Evaluation of potential effects of RFID-based item-level tracing systems on the integrity of biological pharmaceutical products

The application of RFID technologies along the pharmaceutical supply chain represents a guarantee of transparency in the drug flow, against the growing counterfeiting problem. Unfortunately, the large-scale deployment of these solutions is still limited because of concerns over potential deteriorating effects of RF emissions on traced pharmaceuticals. This work aims at delineating an experimental framework to evaluate potential exposure risks and get new insight into poorly explored safety issues. Heterogeneous skills (engineering, chemistry and physiology) have been recruited to draw up a suitable experimental protocol, consisting of three main steps: (i) simulation of drug exposure to electromagnetic fields generated by RFID devices in a test environment reproducing the pharmaceutical supply chain; (ii) investigation of potential drug structural changes by High Pressure Liquid Chromatography (HPLC) techniques; (iii) analysis of performance by in vitro functional assays.

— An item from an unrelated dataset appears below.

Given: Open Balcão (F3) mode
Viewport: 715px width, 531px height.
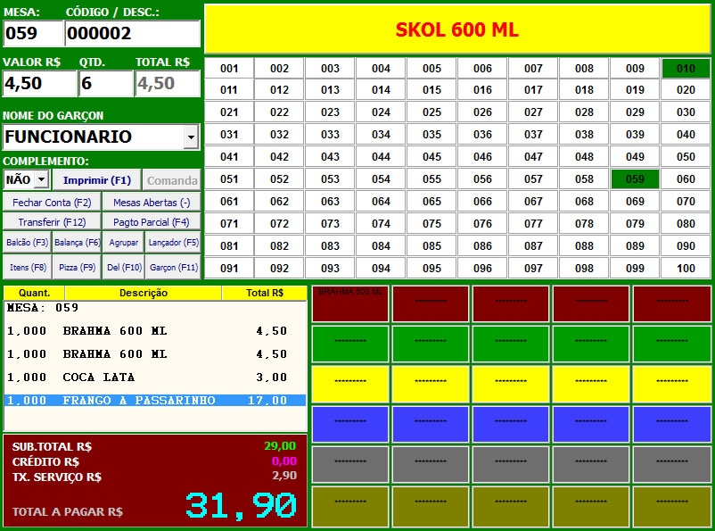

An example of application of this protocol on a commercial FSH (Follicle Stimulating Hormone) preparation has been reported, showing no alterations of the hormone integrity following RF exposure. Conclusively, a wide adoption of "trace and track" RFID technologies passes through the assessment of related safety issues. The varying nature of drugs as well as their different biological targets make it a hard challenge, that can be successfully overcome by multidisciplinary approaches.